Verizon Communications Inc. (VZ) CEO Hans Vestberg told employees that the company’s recent layoffs—impacting approximately 1,800 positions—were unavoidable due to ongoing cost optimization and transformation efforts. The move follows a broader shift toward operational efficiency in the telecommunications sector.
- 1,800 employees were laid off in November 2025, primarily in corporate and support roles
- Cumulative job cuts since 2023 exceed 5,000 positions
- Expected annual cost savings of $1.2 billion from restructuring
- Verizon’s adjusted EBITDA margin reached 42.3% in Q3 2025
- Severance packages average 16 weeks of pay and include career transition support
- VZ shares rose 2.3% in after-hours trading post-announcement
Verizon Communications Inc. (VZ) leadership confirmed that the company’s workforce reduction of roughly 1,800 employees, completed in November 2025, was a necessary step in its long-term strategic plan. CEO Hans Vestberg communicated the decision directly to staff, citing structural pressures and the need to realign resources with evolving business priorities. The layoffs primarily affected corporate and support functions, including areas within network operations and administrative services. The move reflects a broader industry trend of consolidation and cost discipline among U.S. telecom providers. Verizon has been streamlining operations since 2023, following the completion of its 5G network expansion and the integration of acquired assets. The November 2025 reductions bring cumulative job cuts to over 5,000 since the start of the company’s restructuring cycle, with the current phase focused on reducing overhead and enhancing digital service delivery. Financially, the company reported a 4.2% year-over-year decline in operating expenses during the third quarter of 2025, attributed in part to the workforce adjustments.

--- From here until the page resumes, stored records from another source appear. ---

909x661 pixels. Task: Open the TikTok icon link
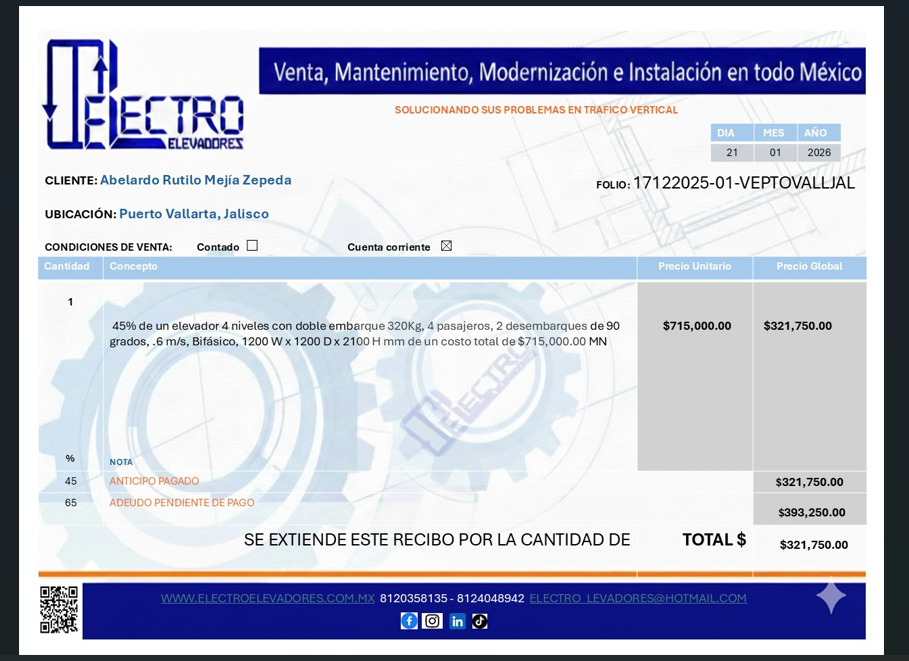480,621
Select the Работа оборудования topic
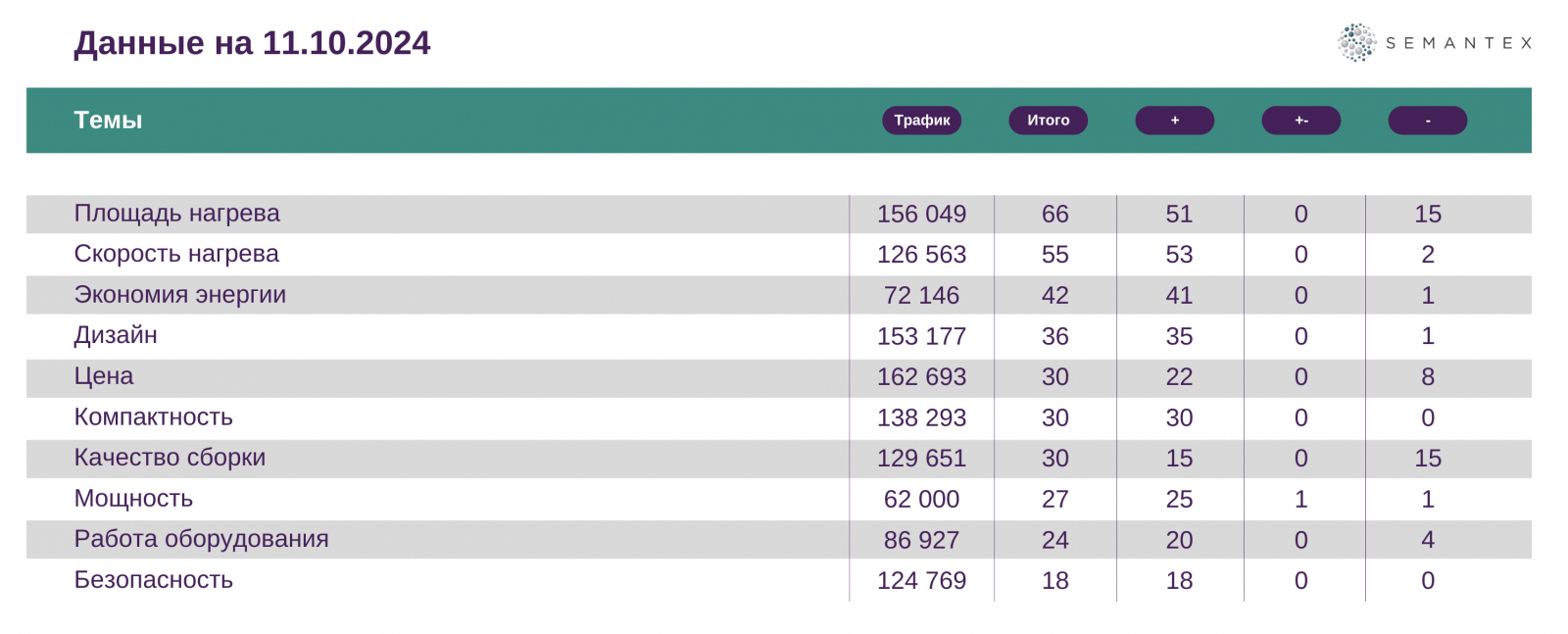This screenshot has width=1568, height=634. tap(201, 539)
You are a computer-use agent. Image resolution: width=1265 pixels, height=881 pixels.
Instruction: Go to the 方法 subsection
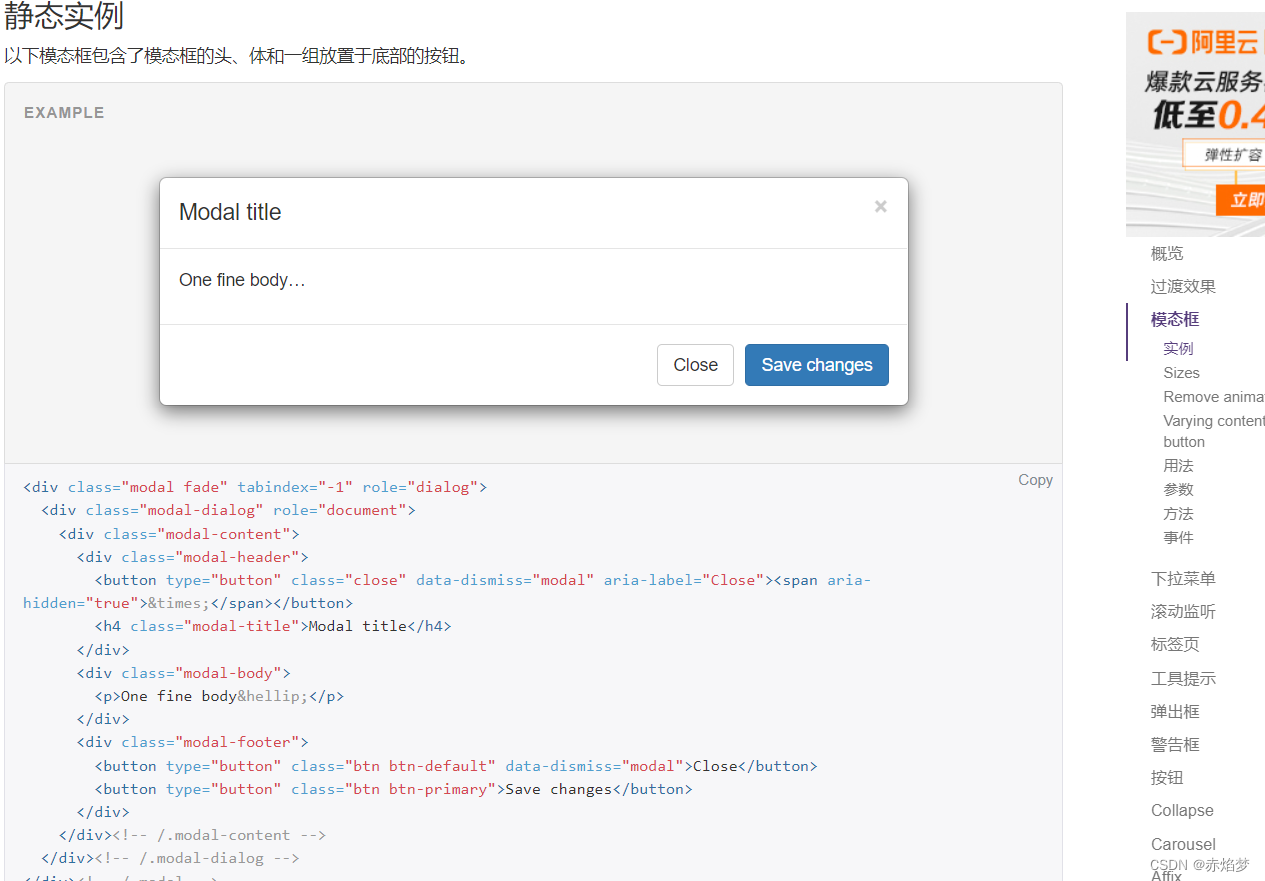point(1178,513)
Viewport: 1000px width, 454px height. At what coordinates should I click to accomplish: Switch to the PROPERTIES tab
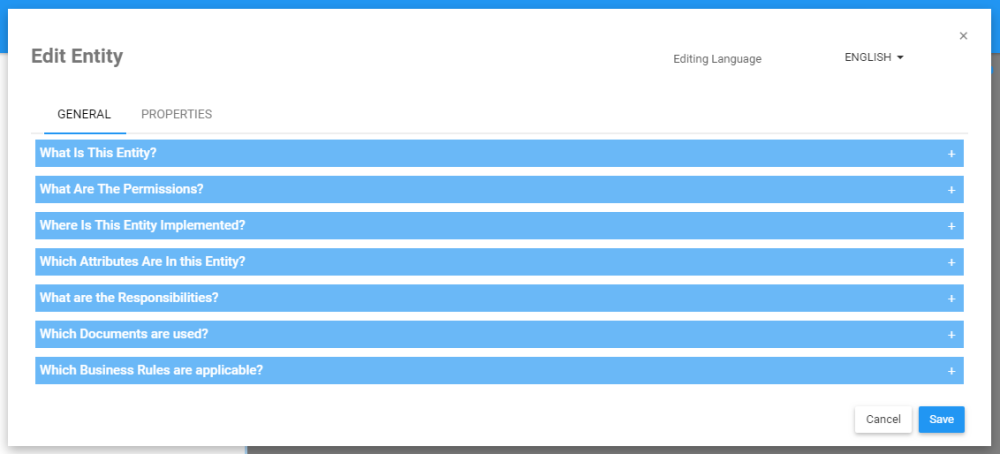176,114
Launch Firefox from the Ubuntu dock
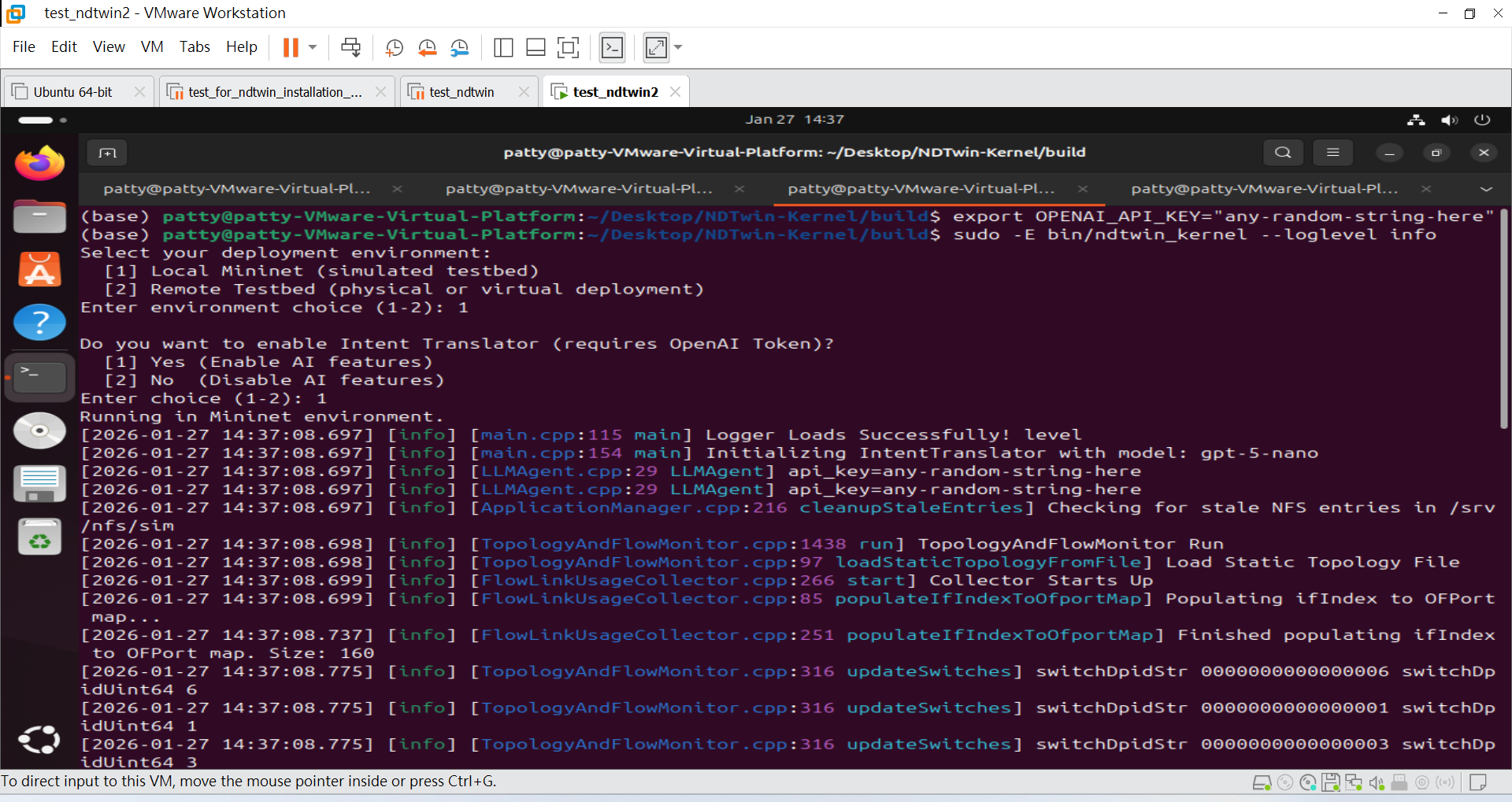 click(39, 163)
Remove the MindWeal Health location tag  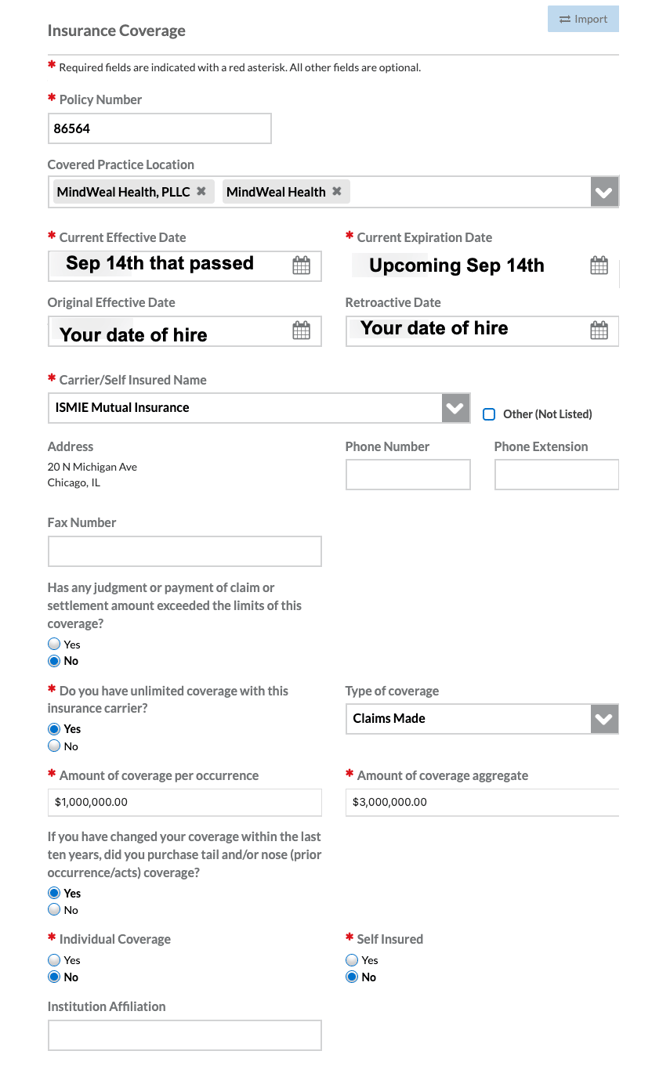click(337, 192)
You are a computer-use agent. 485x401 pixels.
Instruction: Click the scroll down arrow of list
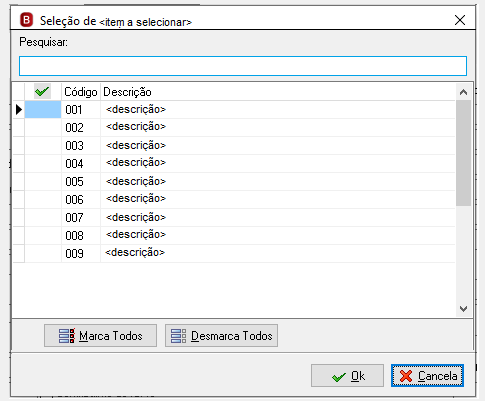tap(463, 309)
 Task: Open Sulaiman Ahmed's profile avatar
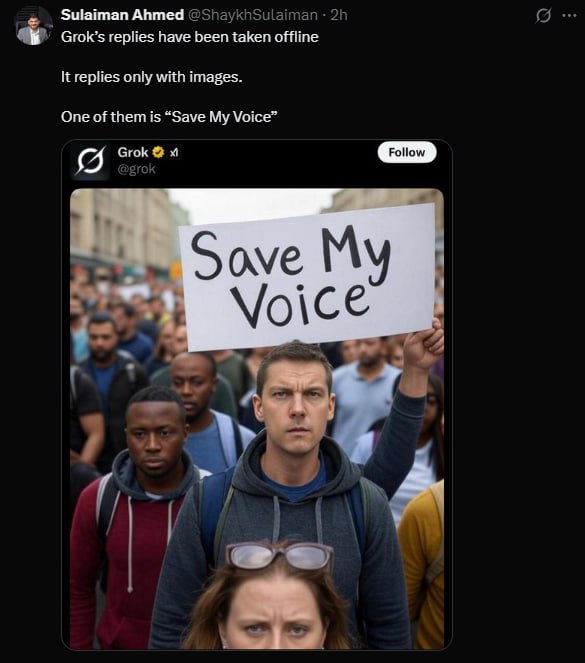(x=34, y=27)
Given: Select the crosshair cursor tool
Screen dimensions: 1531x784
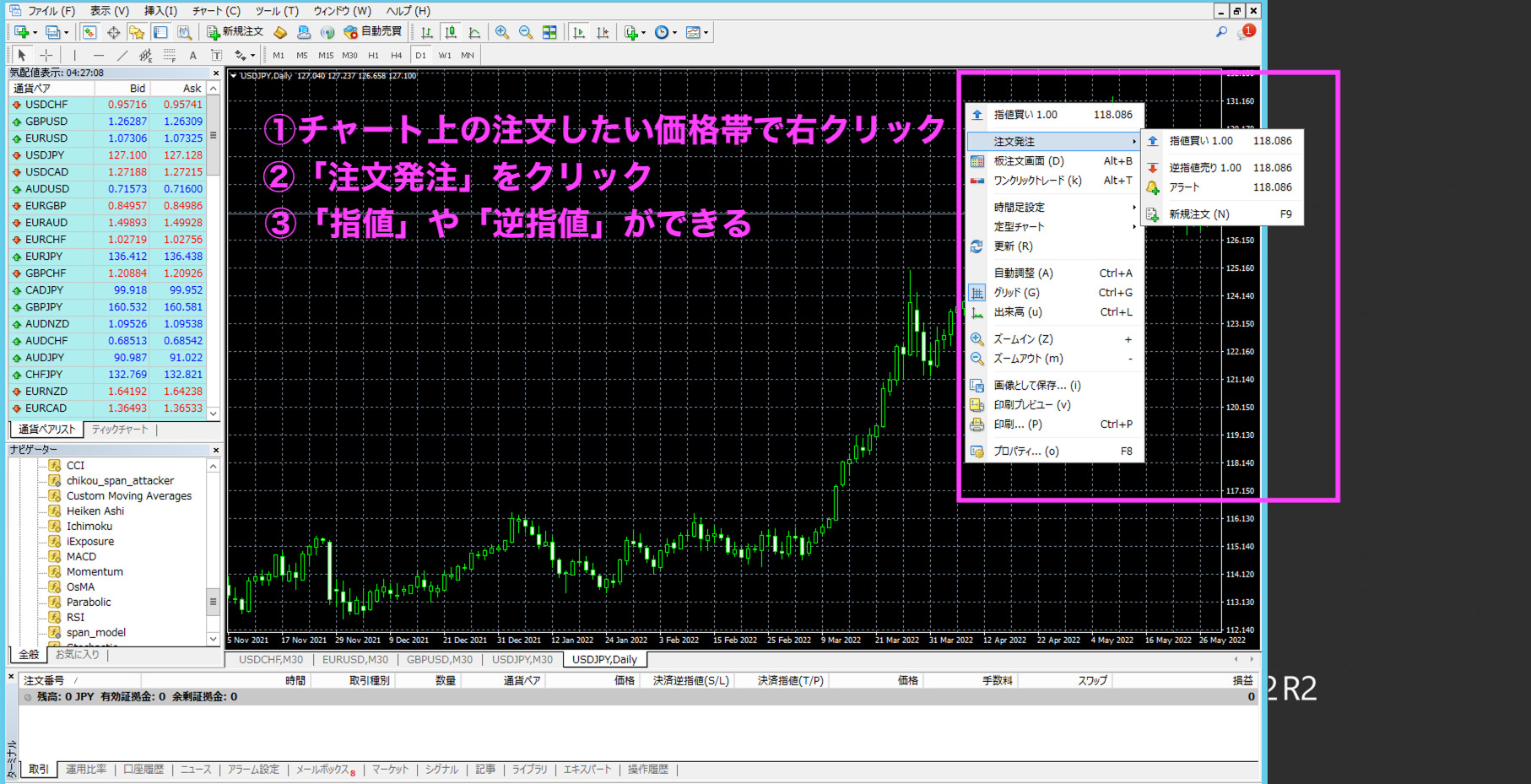Looking at the screenshot, I should [46, 55].
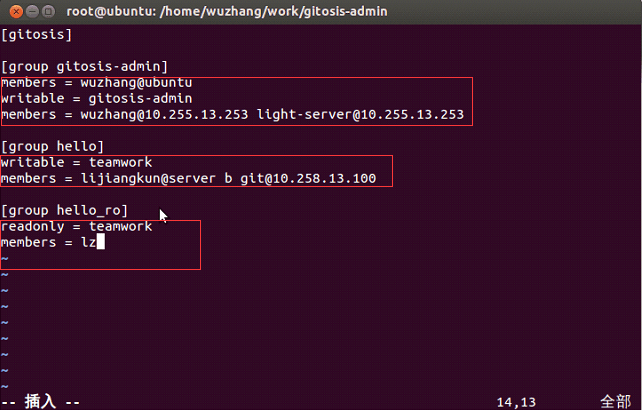Click the 全部 scroll indicator in status line
The height and width of the screenshot is (410, 644).
[x=615, y=401]
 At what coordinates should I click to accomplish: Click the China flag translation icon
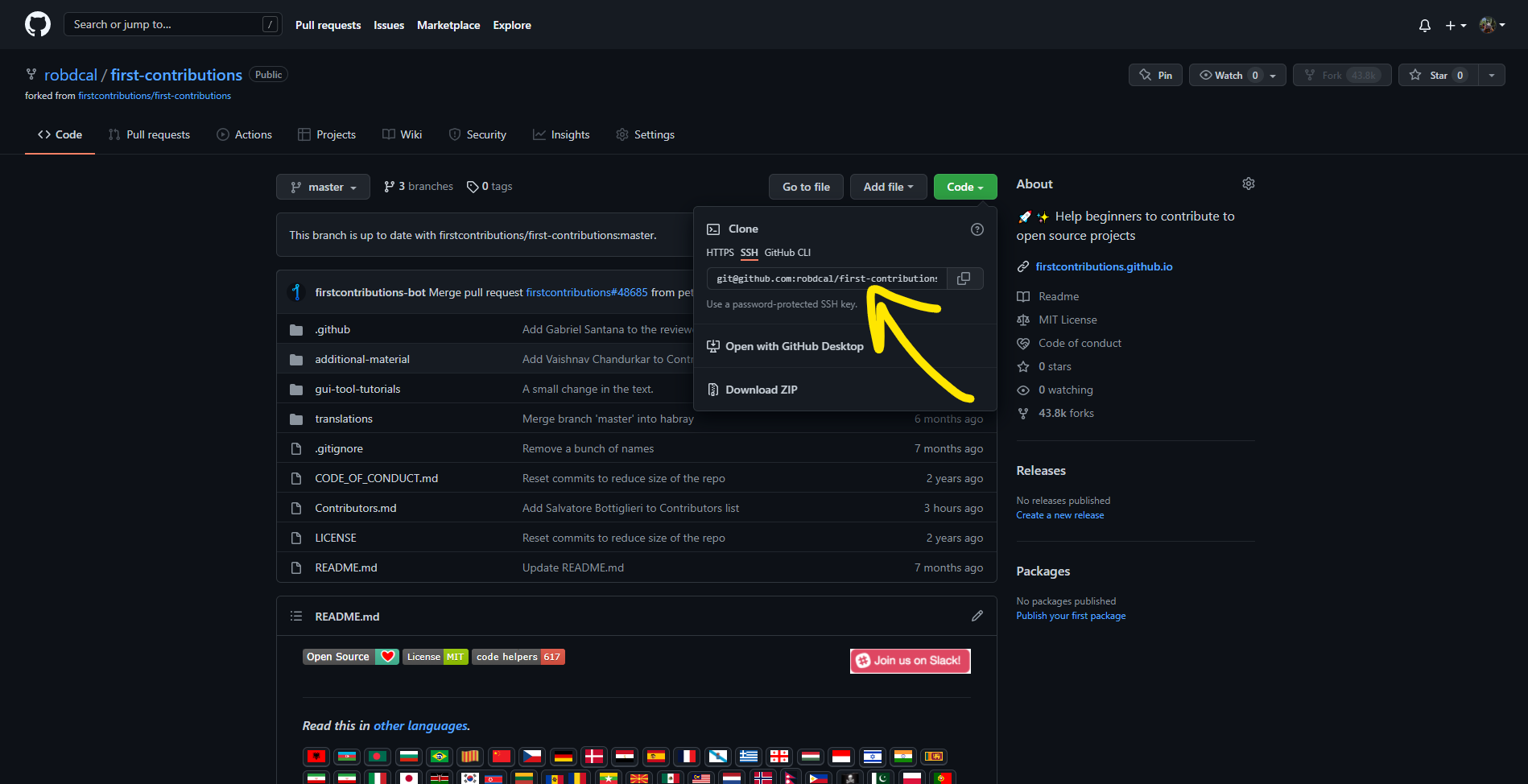click(502, 757)
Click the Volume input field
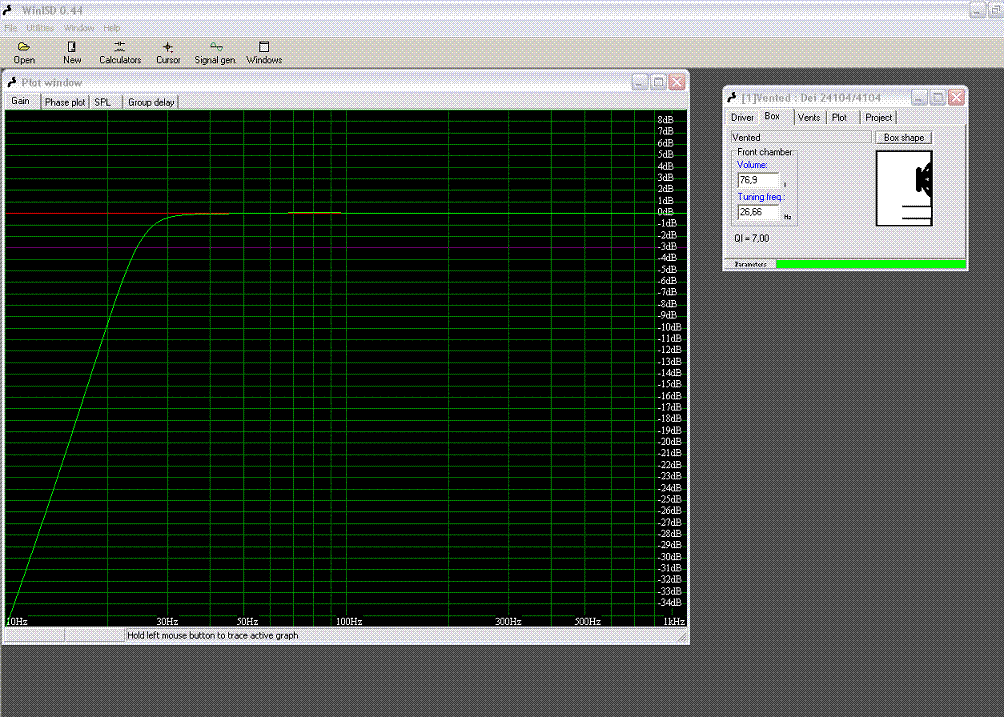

Despite a modest 1.1% revenue increase in the same period, Verizon’s adjusted EBITDA margin improved to 42.3%, signaling stronger operational leverage. The company also expects annual savings of approximately $1.2 billion from the latest round of cost reductions. The impact of the layoffs is most pronounced in regional hubs such as New York, Chicago, and Dallas, where affected departments were consolidated into centralized support centers. Employees received severance packages averaging 16 weeks of pay, along with extended health benefits and career transition services. Investors responded positively, with VZ shares rising 2.3% in after-hours trading following the announcement.